Тут-то Михаил Ефимович и увидел свою давнюю любовь Елизавету – такую же старую, как и он сам. И хотя она была старухой, он, конечно же, сразу ее признал. Хотя попервоначалу и не поверил, что такое может быть. Ведь сколько лет он прожил без нее! Он уже и не чаял, что она жива, и тут такая встреча! Этого просто не могло быть! Но случилось. Судьбе или, может, кому-то или чему-то другому зачем-то захотелось свести их вновь на самом излете жизни. Зачем? Какой был в том прок и смысл? Кто и зачем так неожиданно, коварно и больно пошутил? Ответов на эти вопросы не было, да и, наверное, быть не могло.
Конечно, Елизавета Петровна также признала Михаила Ефимовича. И тоже, наверно, удивилась не меньше и задалась теми же самыми вопросами, на которые нет ответа. А может, у нее и были ответы на эти вопросы – кто знает? Теперь-то уже не спросишь.
И вот после многих лет разлуки состоялась их встреча. Встретившись, они долго и молча смотрели друг на друга, а затем, конечно, начались расспросы. Больше расспрашивал старик, но и старуха спрашивала тоже – как же без этого?
При первой встрече Михаил Ефимович ничего Елизавете Петровне не предлагал – ему надо было прийти в себя. Предложение последовало при второй встрече, и было оно вполне в духе старика – все таким же авантюрным, почти бессмысленным и, если разобраться, предельно печальным. От такого предложения полагалось лишь заплакать, и больше ничего.
– Коль уж мы встретились, – сказал Михаил Ефимович старухе, – то это неспроста.
Во всем должен быть смысл, и в нашей встрече тоже.

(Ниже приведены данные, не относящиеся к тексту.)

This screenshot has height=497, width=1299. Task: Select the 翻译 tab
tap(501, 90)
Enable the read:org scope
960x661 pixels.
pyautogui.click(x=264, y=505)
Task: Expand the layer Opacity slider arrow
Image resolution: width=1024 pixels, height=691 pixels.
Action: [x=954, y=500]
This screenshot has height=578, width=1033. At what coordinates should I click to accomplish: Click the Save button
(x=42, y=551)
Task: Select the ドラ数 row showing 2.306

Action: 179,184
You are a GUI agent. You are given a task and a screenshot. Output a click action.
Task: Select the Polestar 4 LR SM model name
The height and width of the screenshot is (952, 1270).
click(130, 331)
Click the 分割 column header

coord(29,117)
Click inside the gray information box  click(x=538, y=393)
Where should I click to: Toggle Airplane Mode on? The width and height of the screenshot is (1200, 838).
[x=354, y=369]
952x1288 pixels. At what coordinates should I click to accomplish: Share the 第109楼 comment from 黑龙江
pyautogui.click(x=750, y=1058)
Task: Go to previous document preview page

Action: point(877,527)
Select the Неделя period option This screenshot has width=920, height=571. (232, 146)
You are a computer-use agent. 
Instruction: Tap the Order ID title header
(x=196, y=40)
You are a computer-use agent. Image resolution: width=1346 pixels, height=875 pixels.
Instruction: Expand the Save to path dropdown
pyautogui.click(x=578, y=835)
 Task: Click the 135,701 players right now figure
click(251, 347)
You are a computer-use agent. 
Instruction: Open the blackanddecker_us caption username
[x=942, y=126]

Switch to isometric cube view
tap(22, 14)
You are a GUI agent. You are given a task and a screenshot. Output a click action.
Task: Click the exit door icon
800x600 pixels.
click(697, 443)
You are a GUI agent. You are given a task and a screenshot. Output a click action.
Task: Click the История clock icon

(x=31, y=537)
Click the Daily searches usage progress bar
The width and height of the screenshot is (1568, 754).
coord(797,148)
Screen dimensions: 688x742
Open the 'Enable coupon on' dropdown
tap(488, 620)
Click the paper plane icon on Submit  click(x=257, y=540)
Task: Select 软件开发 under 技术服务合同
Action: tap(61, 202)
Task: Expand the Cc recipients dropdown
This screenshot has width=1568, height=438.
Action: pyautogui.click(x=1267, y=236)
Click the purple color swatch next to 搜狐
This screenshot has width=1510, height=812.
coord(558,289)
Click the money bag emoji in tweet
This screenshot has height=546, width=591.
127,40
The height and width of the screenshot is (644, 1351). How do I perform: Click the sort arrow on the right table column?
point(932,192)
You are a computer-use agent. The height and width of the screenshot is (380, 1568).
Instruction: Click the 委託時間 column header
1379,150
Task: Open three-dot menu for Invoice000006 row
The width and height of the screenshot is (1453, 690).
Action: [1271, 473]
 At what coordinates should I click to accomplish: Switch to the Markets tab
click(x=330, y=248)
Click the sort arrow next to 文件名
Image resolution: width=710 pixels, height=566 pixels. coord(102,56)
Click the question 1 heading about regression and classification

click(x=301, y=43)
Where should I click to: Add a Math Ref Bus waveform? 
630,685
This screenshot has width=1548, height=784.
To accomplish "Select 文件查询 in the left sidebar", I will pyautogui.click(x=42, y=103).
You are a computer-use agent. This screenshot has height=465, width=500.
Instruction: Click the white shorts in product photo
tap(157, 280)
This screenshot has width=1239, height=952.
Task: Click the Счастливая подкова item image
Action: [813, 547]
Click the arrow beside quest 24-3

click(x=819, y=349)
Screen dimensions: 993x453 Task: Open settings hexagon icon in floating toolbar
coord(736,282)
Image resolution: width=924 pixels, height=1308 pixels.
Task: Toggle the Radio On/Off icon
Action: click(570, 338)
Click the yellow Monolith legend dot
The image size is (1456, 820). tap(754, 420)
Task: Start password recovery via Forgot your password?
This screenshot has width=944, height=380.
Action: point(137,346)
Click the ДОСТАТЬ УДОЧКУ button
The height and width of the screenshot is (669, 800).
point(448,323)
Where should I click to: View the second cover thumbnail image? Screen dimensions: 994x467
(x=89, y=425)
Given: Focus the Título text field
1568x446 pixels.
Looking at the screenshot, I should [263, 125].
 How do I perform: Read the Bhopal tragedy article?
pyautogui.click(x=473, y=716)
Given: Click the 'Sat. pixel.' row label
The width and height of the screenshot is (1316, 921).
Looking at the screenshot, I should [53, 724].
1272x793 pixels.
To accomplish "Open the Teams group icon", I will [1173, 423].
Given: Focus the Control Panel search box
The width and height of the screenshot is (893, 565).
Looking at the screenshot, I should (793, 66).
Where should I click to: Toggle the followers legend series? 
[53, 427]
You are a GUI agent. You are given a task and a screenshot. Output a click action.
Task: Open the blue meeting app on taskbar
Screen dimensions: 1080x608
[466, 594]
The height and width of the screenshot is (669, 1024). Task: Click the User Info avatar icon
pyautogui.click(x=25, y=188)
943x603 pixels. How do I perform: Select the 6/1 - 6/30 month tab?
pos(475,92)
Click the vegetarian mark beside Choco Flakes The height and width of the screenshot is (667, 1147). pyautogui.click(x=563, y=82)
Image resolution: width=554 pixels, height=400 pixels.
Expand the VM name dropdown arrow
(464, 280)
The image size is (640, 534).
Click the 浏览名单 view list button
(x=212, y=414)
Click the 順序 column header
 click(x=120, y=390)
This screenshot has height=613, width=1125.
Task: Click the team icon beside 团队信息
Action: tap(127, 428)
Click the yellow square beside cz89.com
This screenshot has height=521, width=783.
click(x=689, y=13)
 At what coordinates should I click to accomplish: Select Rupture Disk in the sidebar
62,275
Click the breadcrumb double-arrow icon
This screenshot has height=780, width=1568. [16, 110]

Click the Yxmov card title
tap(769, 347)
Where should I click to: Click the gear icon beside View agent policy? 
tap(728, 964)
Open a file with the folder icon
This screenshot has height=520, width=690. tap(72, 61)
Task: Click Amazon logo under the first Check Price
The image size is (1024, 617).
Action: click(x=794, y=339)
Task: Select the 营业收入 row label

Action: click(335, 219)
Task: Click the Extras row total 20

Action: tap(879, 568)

Елизавета Петровна на это ничего не ответила и лишь вопросительно посмотрела на своего давнего возлюбленного.
– А смысл вот какой, – продолжил старик. – Конечно, наша с тобой совместная жизнь не сложилась…
– И кто в том виноват? – отозвалась старуха.
– Все виноваты, – сказал старик. – И я, и ты.
– А я-то в чем же?
Тут они, конечно, поспорили, и спорили долго и горячо. Ну да какой смысл в таком запоздалом споре? Нет в нем никакого смысла – потому что ничего уже не воротишь и ничего не исправишь. Первой это поняла Елизавета Петровна, и она умолкла.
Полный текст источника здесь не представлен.